The novel takes place on the island of Sumatra, a new location for a Tarzan novel. Previously and other than in Africa, the ape man had visited America, England, and France.
The publishing history of the novel, several cover photos, and the entire text of the novel are at:
    Burroughs dedicated the novel to Brigadier General Truman H. Landon. On December 7, 1941, while in route to the Philippine Islands in command of the 38th Squadron, General Landon arrived at Hickam Field, Hawaii, during the Japanese attack. For his actions that day he received the Silver Star.
    The first paragraph of the 100 drabble for today, “The Persistence of Stubbornness,” is excerpted from the opening paragraph of the novel and it was written by Edgar Rice Burroughs.


Not all Dutchmen are stubborn, notwithstanding that stubbornness is accounted one of their national characteristics along with many virtues. But if some Dutchmen lacked stubbornness, the general average of that intangible was maintained by Hendrik van der Meer. As practiced by him, stubbornness became a fine art. It became his chief avocation. His vocation was that of a successful rubber planter in Sumatra; but it was of his stubbornness that his friends boasted.
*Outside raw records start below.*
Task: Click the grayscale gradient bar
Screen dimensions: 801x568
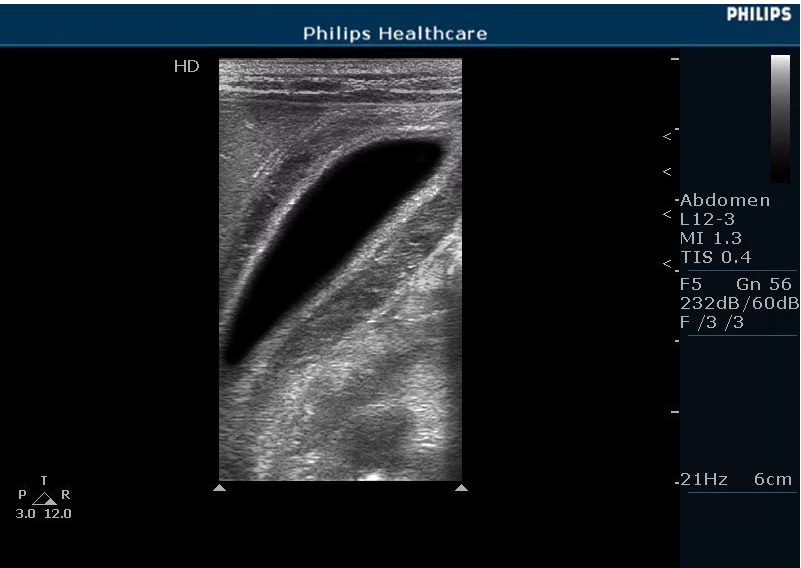Action: pos(780,118)
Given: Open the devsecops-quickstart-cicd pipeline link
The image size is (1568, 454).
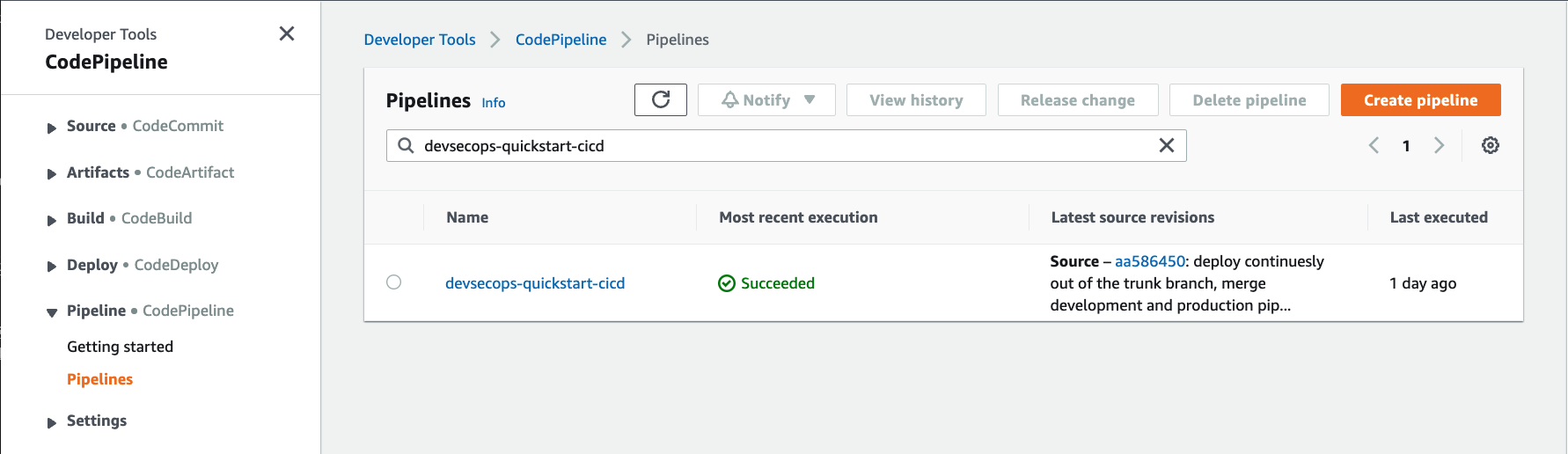Looking at the screenshot, I should click(x=535, y=283).
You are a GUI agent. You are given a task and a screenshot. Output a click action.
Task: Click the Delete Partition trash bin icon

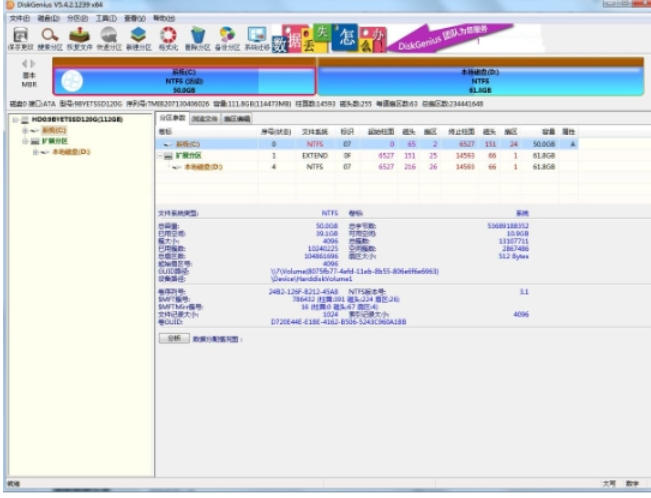tap(198, 38)
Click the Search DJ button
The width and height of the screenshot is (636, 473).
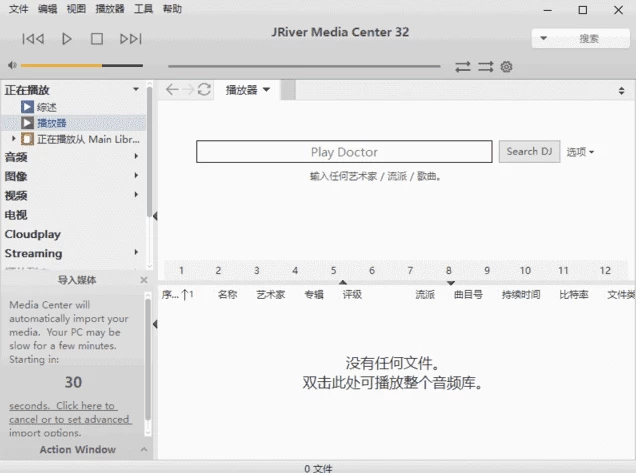(x=528, y=152)
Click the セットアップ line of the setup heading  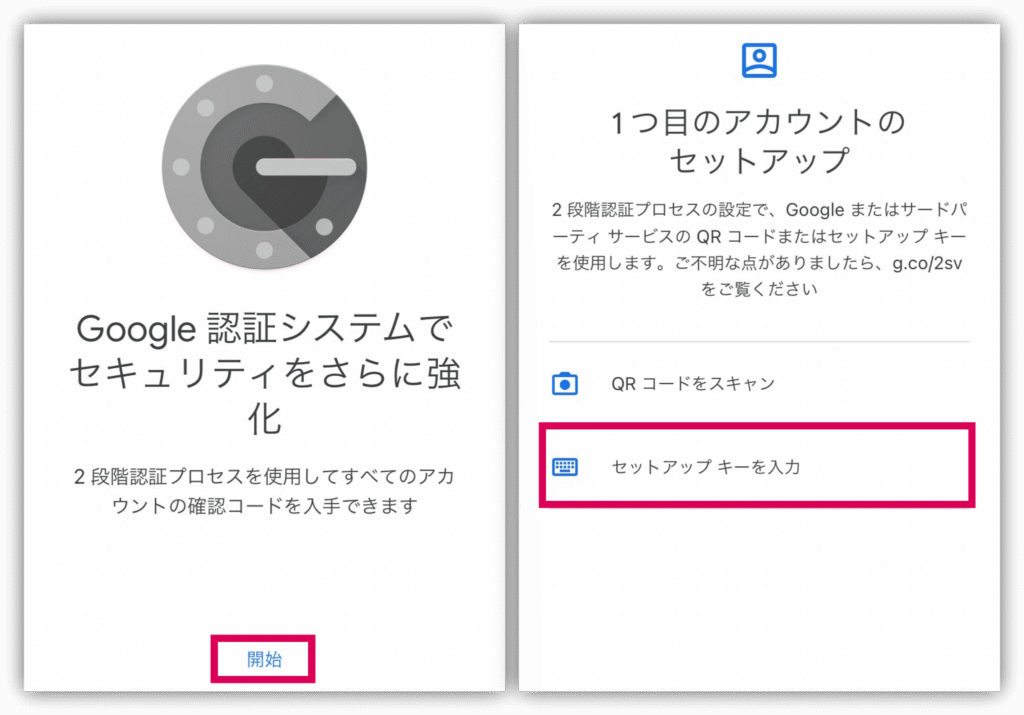pyautogui.click(x=759, y=161)
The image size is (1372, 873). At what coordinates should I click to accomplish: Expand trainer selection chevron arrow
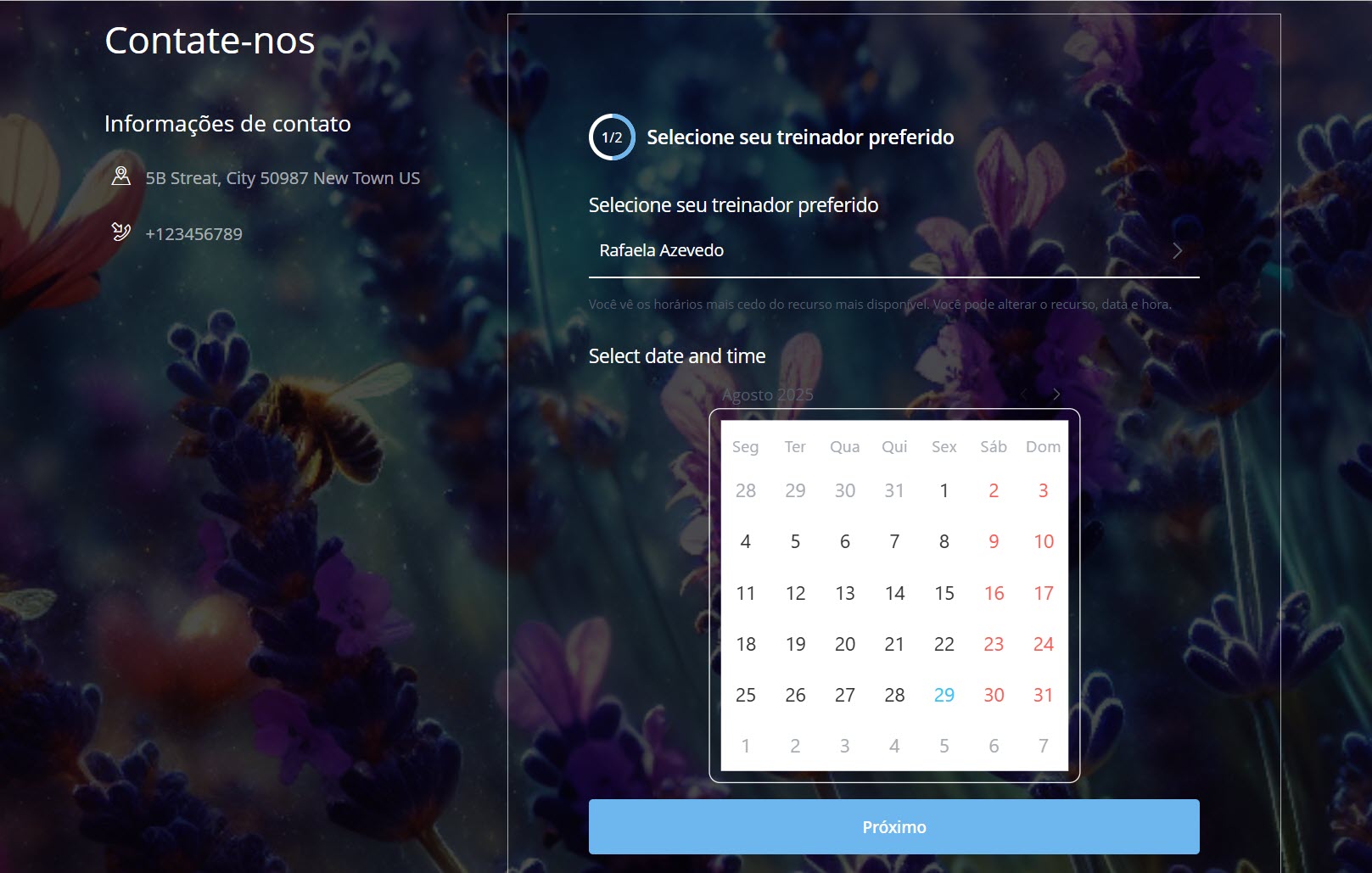(x=1177, y=251)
Tarzan observed there was a fine line between persistence and obstinacy and that the less a man knows about something, the more stubborn he is about it.

June 8:
On this day in 1903, General Charles King, the commander of the Michigan Military Academy at Orchard Lake when ERB attended school there and a lifelong friend of Burroughs, submitted the manuscript of “An Apache Princess, a Tale of the Indian Frontier” to the Hobart Company, who published the book later that year. King authored over 70 books.
    Burroughs wrote, “Charles King, writer of the best army stories ever were written; a man who has been an inspiration to me all my life because of his outstanding qualities as a soldier, a cavalry man and a friend."
    King's fortunes had a sudden turnaround in 1893. His substantial royalties came to a sudden end when the Authors' Guild collapsed and the bank in which he had deposited most of his money also failed. His wife was confined to bed as a result of a serious leg fracture. Most of his books and valuable papers were destroyed in a warehouse fire. He returned to Milwaukee to spend more time writing and to try to recoup his fortunes. He also resumed his series of military reappointments and retirements until he was re-commissioned as Brigadier General of Volunteers during the Spanish American War in 1898. King is credited with more than seventy years of active service in the US Military. Think about that. He is the only man known to have served during five wars, the Civil War, the Indian Wars, Spanish-American War, Philippine Insurrection, and World War I.
    Articles about General Charles King are located at:
    The drabble for today, “Late is the New Early,” was inspired by General King’s efforts to find work after his savings and sources of income were lost in 1893. Thanks to my friend Brian C, for telling me the story that led to today’s drabble.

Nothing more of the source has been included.